Stress, sedih berkepanjangan, marah, merasa gagal, khawatir/cemas adalah beberapa dari bentuk emosi negatif yang semua orang pasti pernah merasakannya. Sesuatu yang sangat lumrah dan justru menandakan bahwa kita benar-benar seorang ‘manusia’.
Denial. Hal yang dulu paling sering saya lakukan
adalah denial dengan perasaan-perasaan negatif yang muncul. Denial dengan
menganggap ’gak papa kayak gini’, ‘masih baik-baik aja kok, jadi gak papa’, ‘bisaa,
pasti bisa’ dan kalimat positivity lainnya.
Sebenarnya
tidak sepenuhnya salah, jika kadang saat emosi-emosi negatif itu muncul diredam
dengan sugesti positif. Hanya saja, jika
terlalu sering dilakukan justru akan jadi bom waktu. Tanpa disadari,
sugesti-sugesti positif yang diberikan untuk diri sendiri saat sedang diserang
emosi negatif adalah bentuk melarikan diri dari emosi negatif itu. Melarikan
diri, tidak mau merasakan emosi negatif padahal secara nyata dan secara alami, emosi negatif itu memang wajar kadang-kala hadir
dalam hari-hari kita. Kita harus menyadari dan menerima emosi itu agar bisa
mengendalikannya lebih baik.

Data yang Diberikan ::

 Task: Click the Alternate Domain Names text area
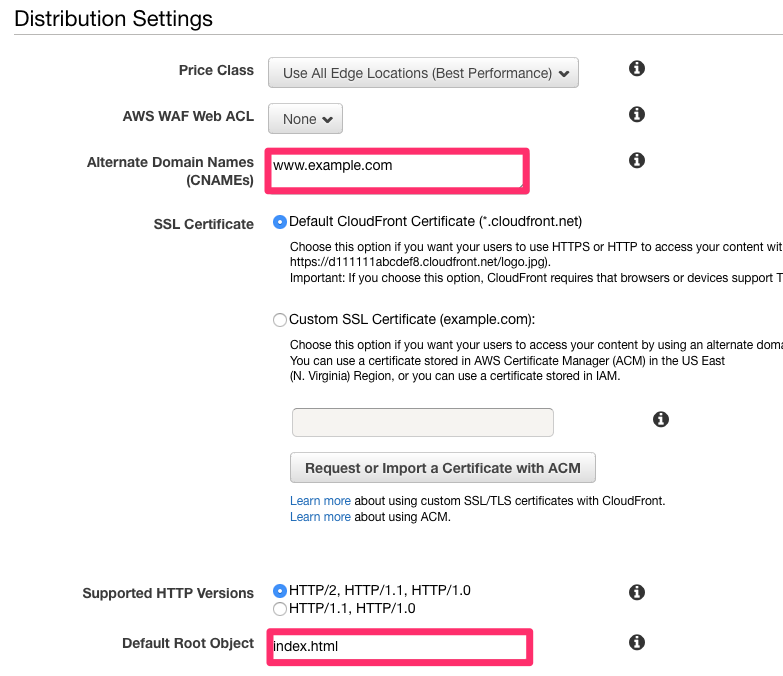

Arahan Tugas :: Lanjutkan tulisan tentang emosi negatif dan kebiasaan menyangkalnya, mulai setelah kalimat terakhirnya. Materi yang disertakan tidak perlu digunakan.

Hasil yang Diharapkan ::
Setelah melalui fase kecemasan berlebih akibat burnout (read : QLC Part 2) saya akhirnya mempelajari cara bertahan dalam fase yang menguras energi itu, yaitu dengan cara menghadapi emosi negatif secara sadar. Lalu cara sederhana apa yang saya lakukan?
1. Mengatur Pernapasan
Hal pertama yang bisa saya lakukan saat pikiran tidak karuan dan membuat perasaan ikut kalut adalah dengan mengatur napas. Hampir semua orang yang sedang menghadapi emosi negatif dadanya cenderung lebih sesak untuk bernapas sehingga justru mengundang kecemasan. Tarik napas dalam-dalam dan meniupkan pelan lewat mulut saya lakukan berkali-kali sampai saya merasa lebih tenang dari sebelumnya. Karna saya seorang muslim, seringnya ambil dan buang napas dengan ber-istigfar. Hal ini cukup membantu sedikit meredam emosi sesaat.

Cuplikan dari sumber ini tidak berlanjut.